CDP part 3: Data Services activation on CDP Public Cloud environment

One of the big selling points of Cloudera Data Platform (CDP) is their mature managed service offering. These are easy to deploy on-premises, in the public cloud or as part of a hybrid solution.

The end-to-end architecture we introduced in the first article of our series makes heavy use of some of these services:

DataFlow is powered by Apache NiFi and allows us to transport data from a large variety of sources to a large variety of destinations. We make use of DataFlow to ingest data from an API and transport it to our Data Lake hosted on AWS S3.
Data Engineering builds on Apache Spark and offers powerful features to streamline and operationalize data pipelines. In our architecture, the Data Engineering service is used to run Spark jobs that transform our data and load the results to our analytical data store, the Data Warehouse.
Data Warehouse is a self-service analytics solution enabling business users to access vast amounts of data. It supports Apache Iceberg, a modern data format used to store ingested and transformed data. Finally, we serve our data via the Data Visualization feature that is built-in the Data Warehouse service.
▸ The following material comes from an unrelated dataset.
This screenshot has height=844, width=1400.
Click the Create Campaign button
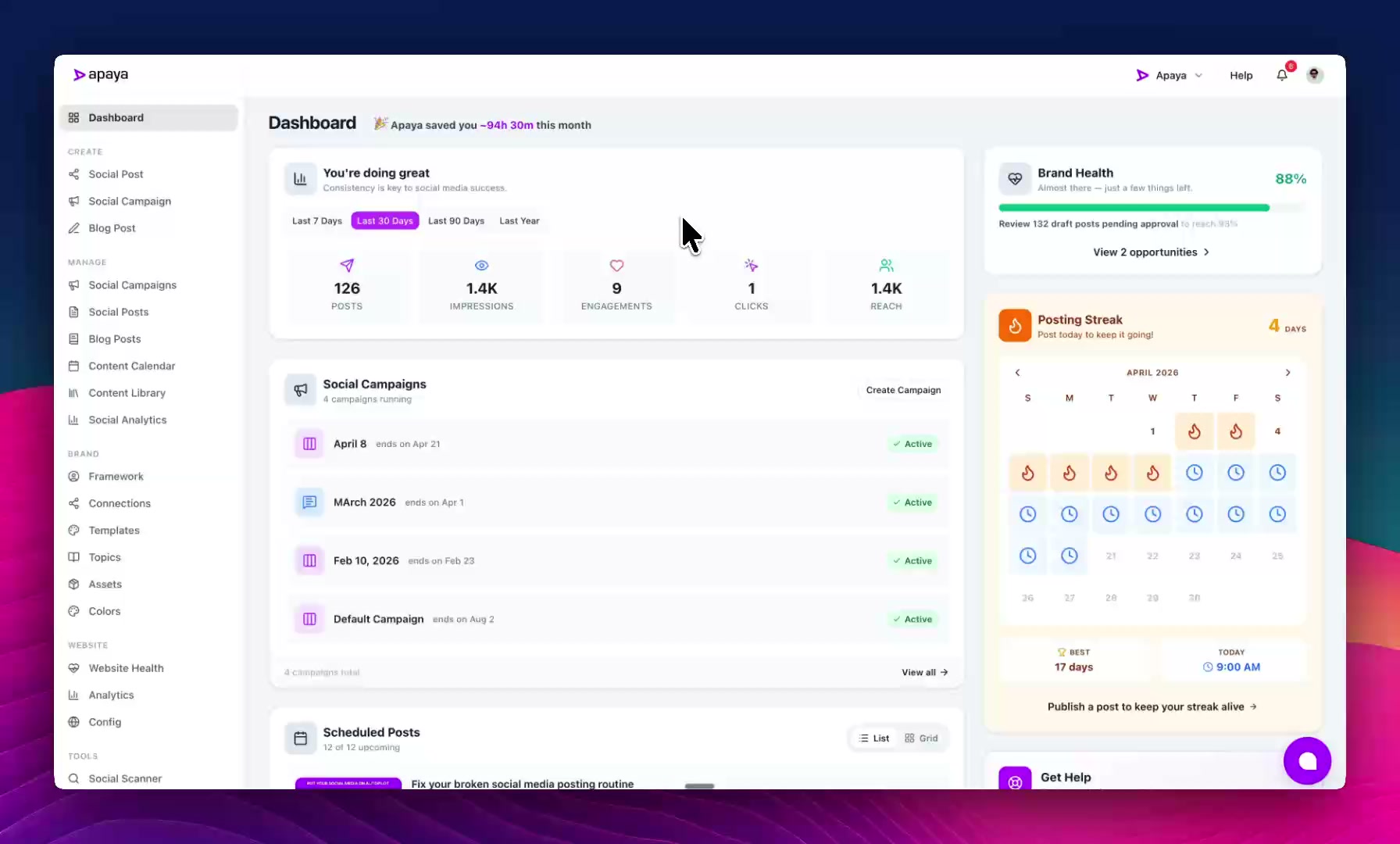click(903, 390)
This article is the third in a series of six:

CDP part 1: introduction to end-to-end data lakehouse architecture with CDP
CDP part 2: CDP Public Cloud deployment on AWS
CDP part 3: Data Services activation on CDP Public Cloud environment
CDP part 4: user management on CDP Public Cloud with Keycloak
CDP part 5: user permission management on CDP Public Cloud
CDP part 6: end-to-end data lakehouse usecase with CDP

This article documents the activation of these services in the CDP Public Cloud environment previously deployed in Amazon Web Services (AWS). Following the deployment process, we provide a list of resources that CDP creates on your AWS account and a ballpark cost estimate. Make sure your environment and data lake are fully deployed and available before proceeding.
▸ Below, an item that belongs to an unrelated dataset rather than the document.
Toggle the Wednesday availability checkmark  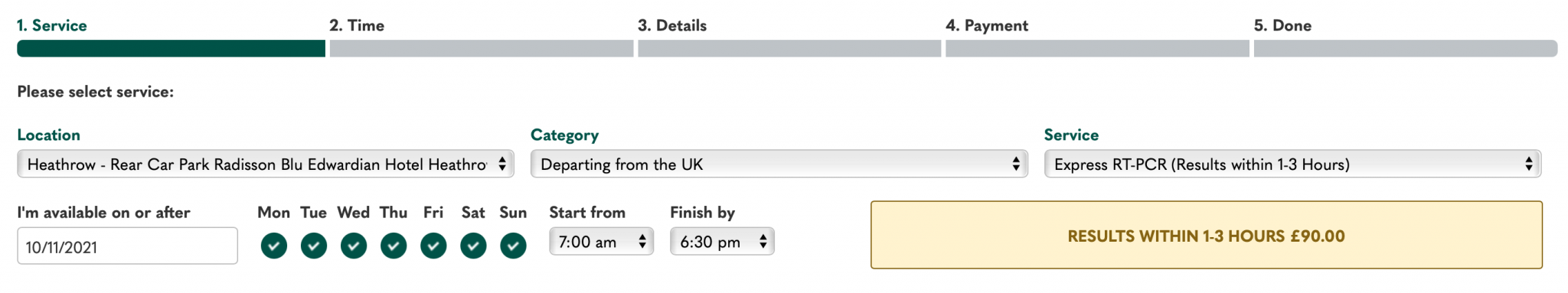tap(354, 246)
First, two important remarks:

This deployment is based on Cloudera’s quickstart recommendations for DataFlow, Data Engineering and Data Warehouse. It aims to provide you with a functional environment as quickly as possible but is not optimized for production use.
The resources created on your AWS account during this deployment are not free. You are going to incur some cost. Whenever you practice with cloud-based solutions, remember to release your resources when done to avoid unwanted cost.
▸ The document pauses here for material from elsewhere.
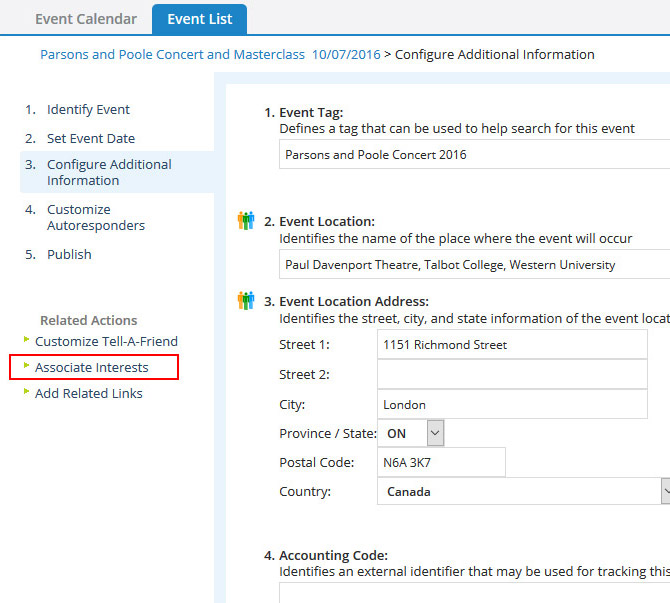Select the Event List tab
670x603 pixels.
tap(199, 19)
With all that said, let’s get on the way. CDP Public Cloud services are enabled via the Cloudera console or the CDP CLI, assuming you installed it as described in the first part of the series. Both approaches are covered: We first deploy services via the console and provide the CLI commands in the the Add Services from your Terminal section below.

Add Services via the Console

This approach is recommended if you are new to CDP and/or AWS. It is slower but gives you a better idea of the various steps involved in the deployment process. If you did not install and configure the CDP CLI and the AWS CLI, this is your only option.

Enabling DataFlow

The first service we’re adding to our infrastructure is DataFlow:

To begin, access the Cloudera console and select DataFlow:
Navigate to Environments and click Enable next to your environment:
In the configuration screen, be sure to tick the box next to Enable Public Endpoint. This permits you to configure your DataFlow via the provided web interface without further configuration. Leave the remaining settings at their default values. Adding tags is optional but recommended. When done, click Enable.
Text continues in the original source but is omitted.